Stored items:

※

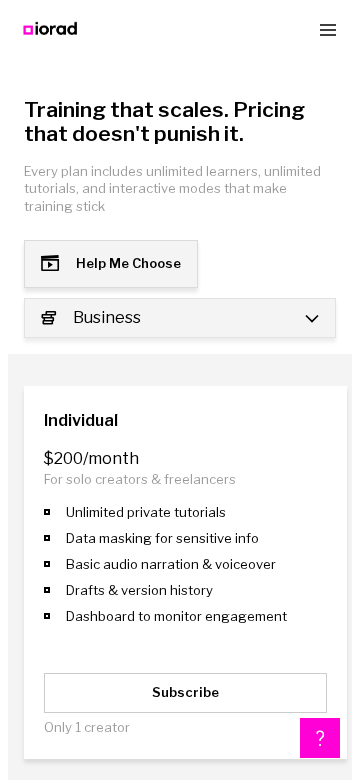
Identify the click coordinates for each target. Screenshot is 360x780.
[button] (320, 738)
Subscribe (185, 692)
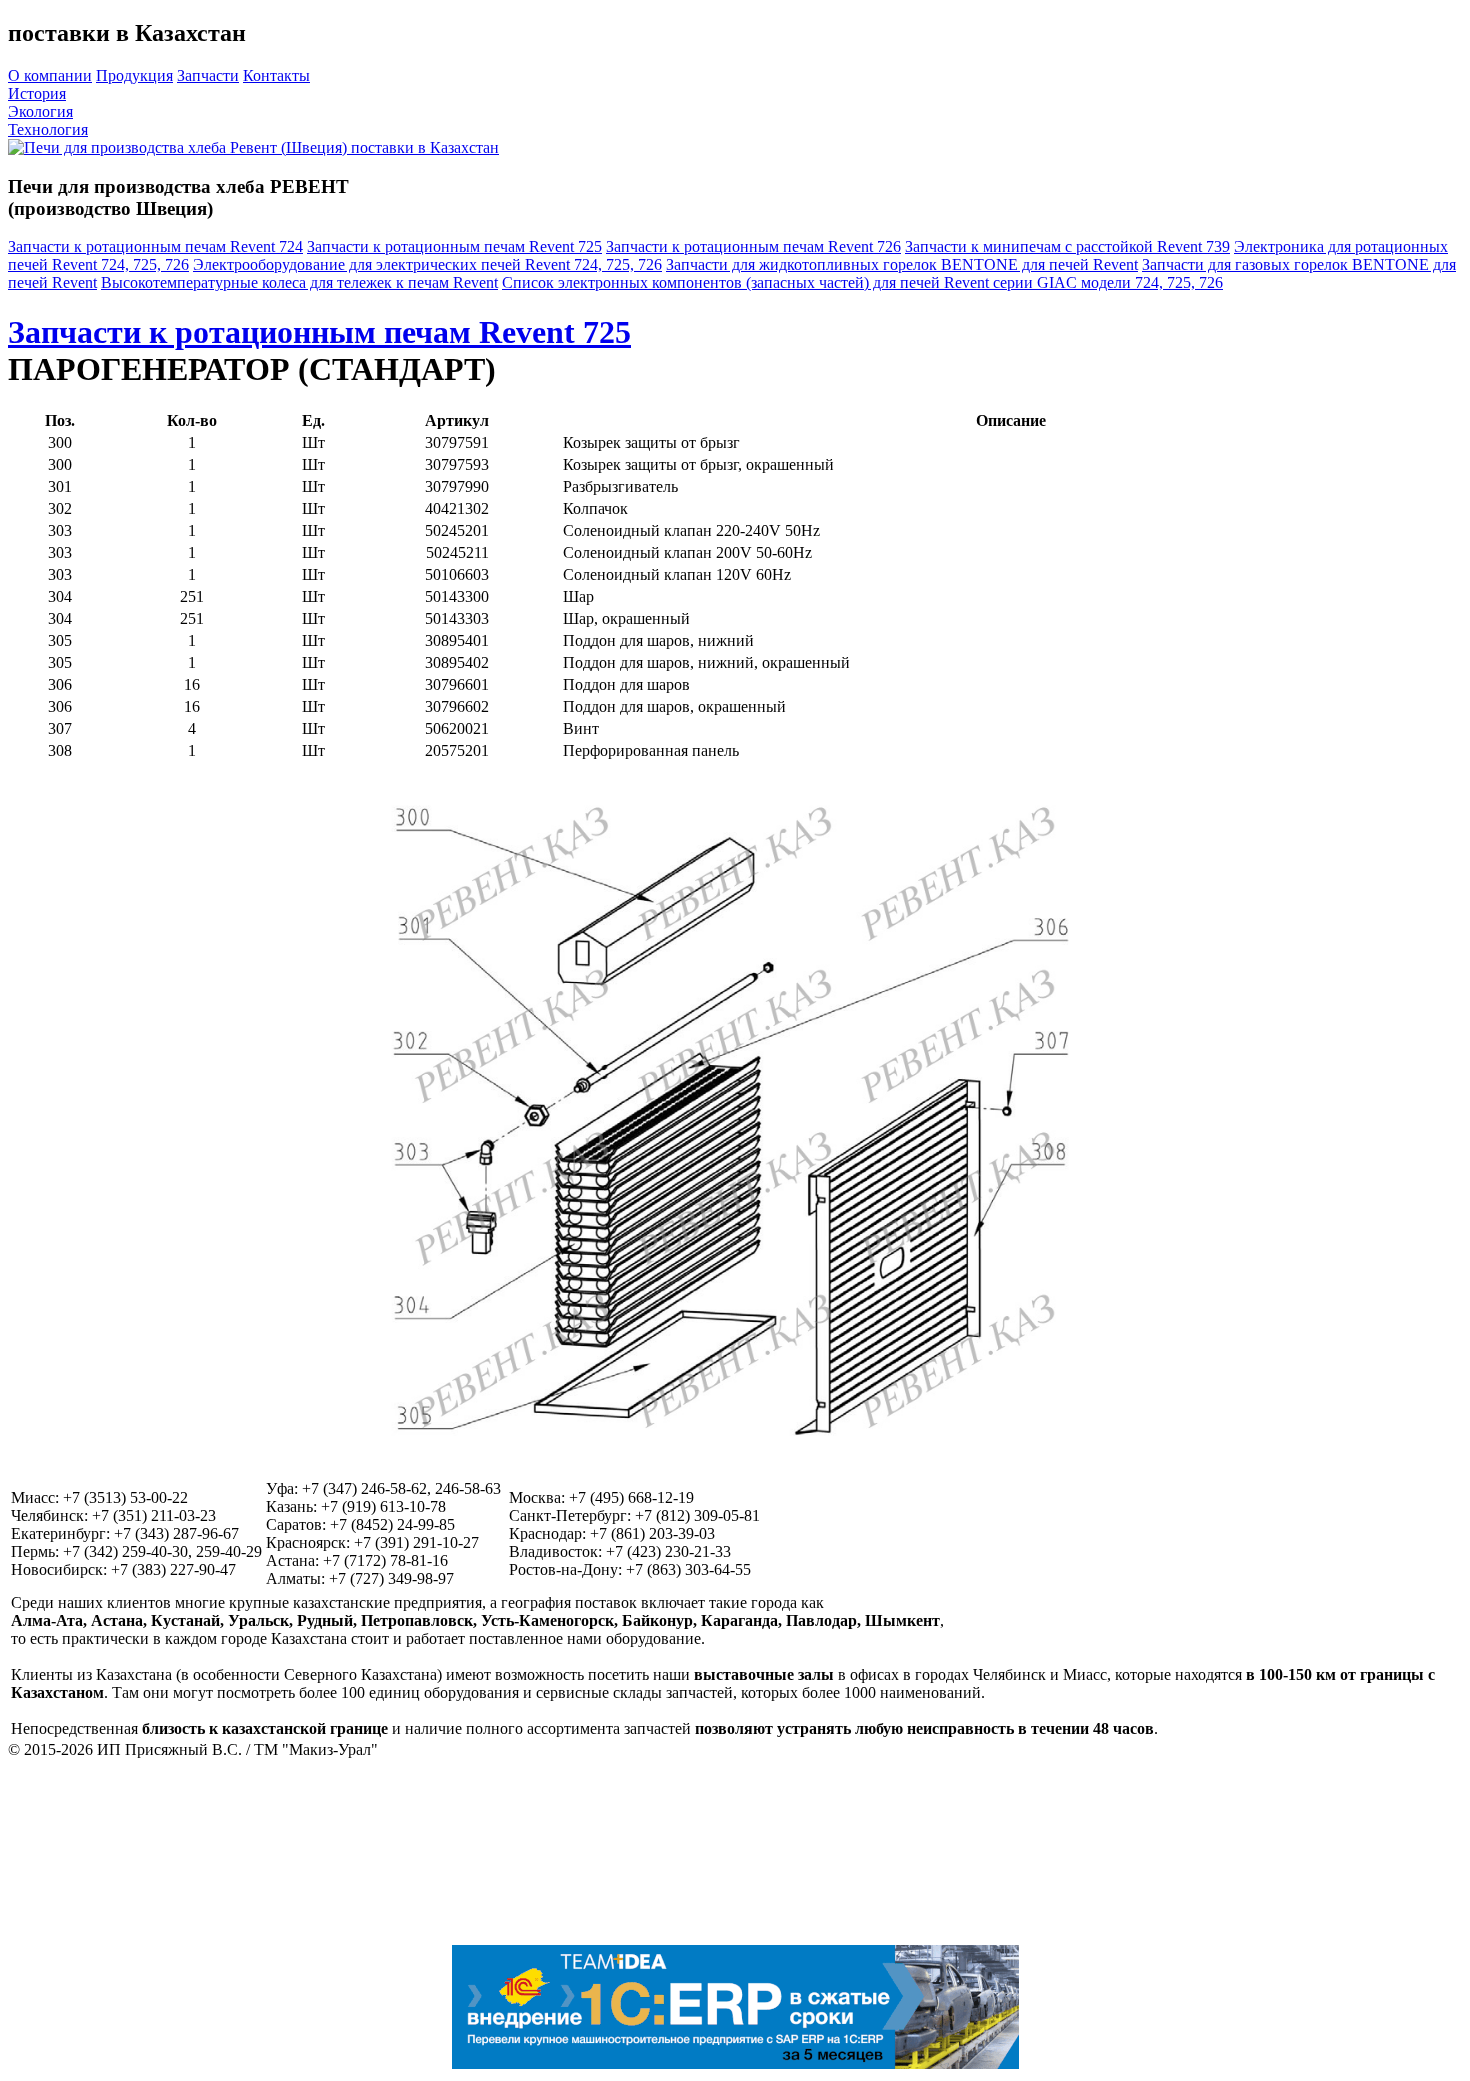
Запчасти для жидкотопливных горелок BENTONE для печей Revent (902, 264)
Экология (40, 111)
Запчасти (208, 75)
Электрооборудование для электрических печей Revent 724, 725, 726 (427, 264)
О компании (50, 75)
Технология (48, 129)
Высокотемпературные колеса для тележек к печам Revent (299, 282)
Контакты (276, 75)
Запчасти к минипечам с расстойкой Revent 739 (1067, 246)
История (37, 93)
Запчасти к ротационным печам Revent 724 (155, 246)
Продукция (134, 75)
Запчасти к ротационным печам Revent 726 (753, 246)
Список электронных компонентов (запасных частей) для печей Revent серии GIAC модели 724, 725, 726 (862, 282)
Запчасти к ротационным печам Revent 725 (454, 246)
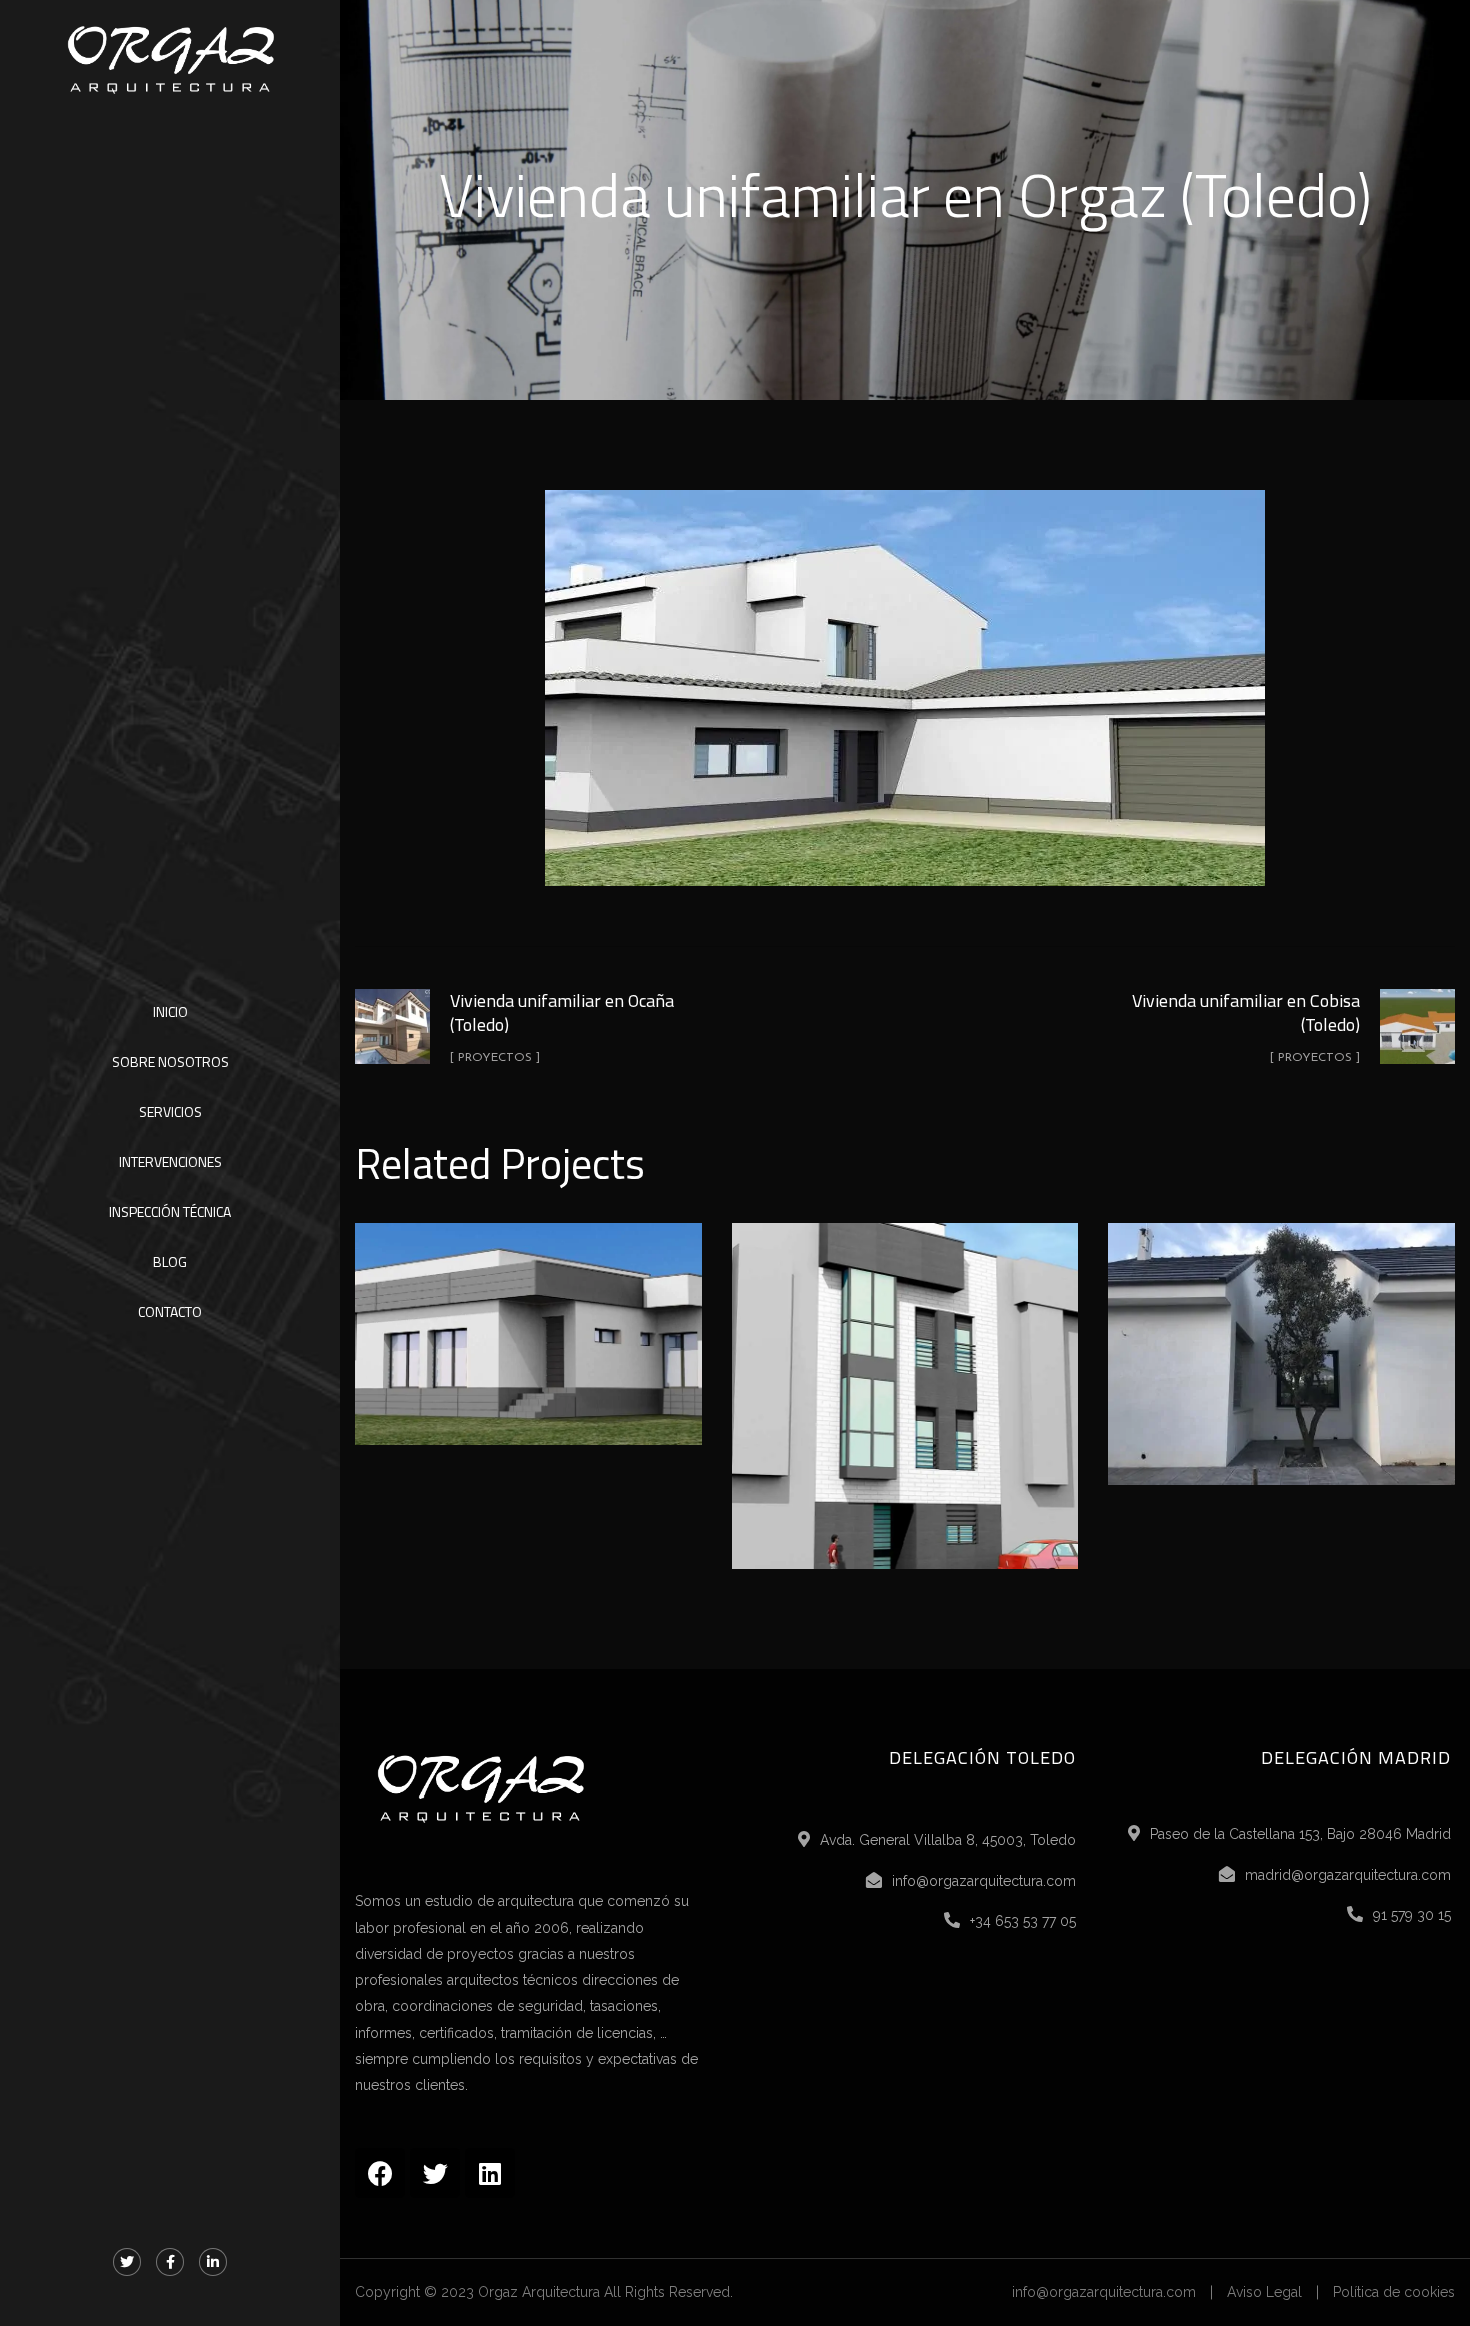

※

Copy the data verbatim, skipping any image it holds.

ANSWER FOR THE TASK:
Identify the click coordinates for each target. Screenshot is 360x780.
[button] (320, 738)
Subscribe (185, 692)
Запчасти для жидкотопливных горелок BENTONE для печей Revent (902, 264)
Экология (40, 111)
Запчасти (208, 75)
Электрооборудование для электрических печей Revent 724, 725, 726 (427, 264)
О компании (50, 75)
Технология (48, 129)
Высокотемпературные колеса для тележек к печам Revent (299, 282)
Контакты (276, 75)
Запчасти к минипечам с расстойкой Revent 739 (1067, 246)
История (37, 93)
Запчасти к ротационным печам Revent 724 (155, 246)
Продукция (134, 75)
Запчасти к ротационным печам Revent 726 (753, 246)
Список электронных компонентов (запасных частей) для печей Revent серии GIAC модели 724, 725, 726 (862, 282)
Запчасти к ротационным печам Revent 725 (454, 246)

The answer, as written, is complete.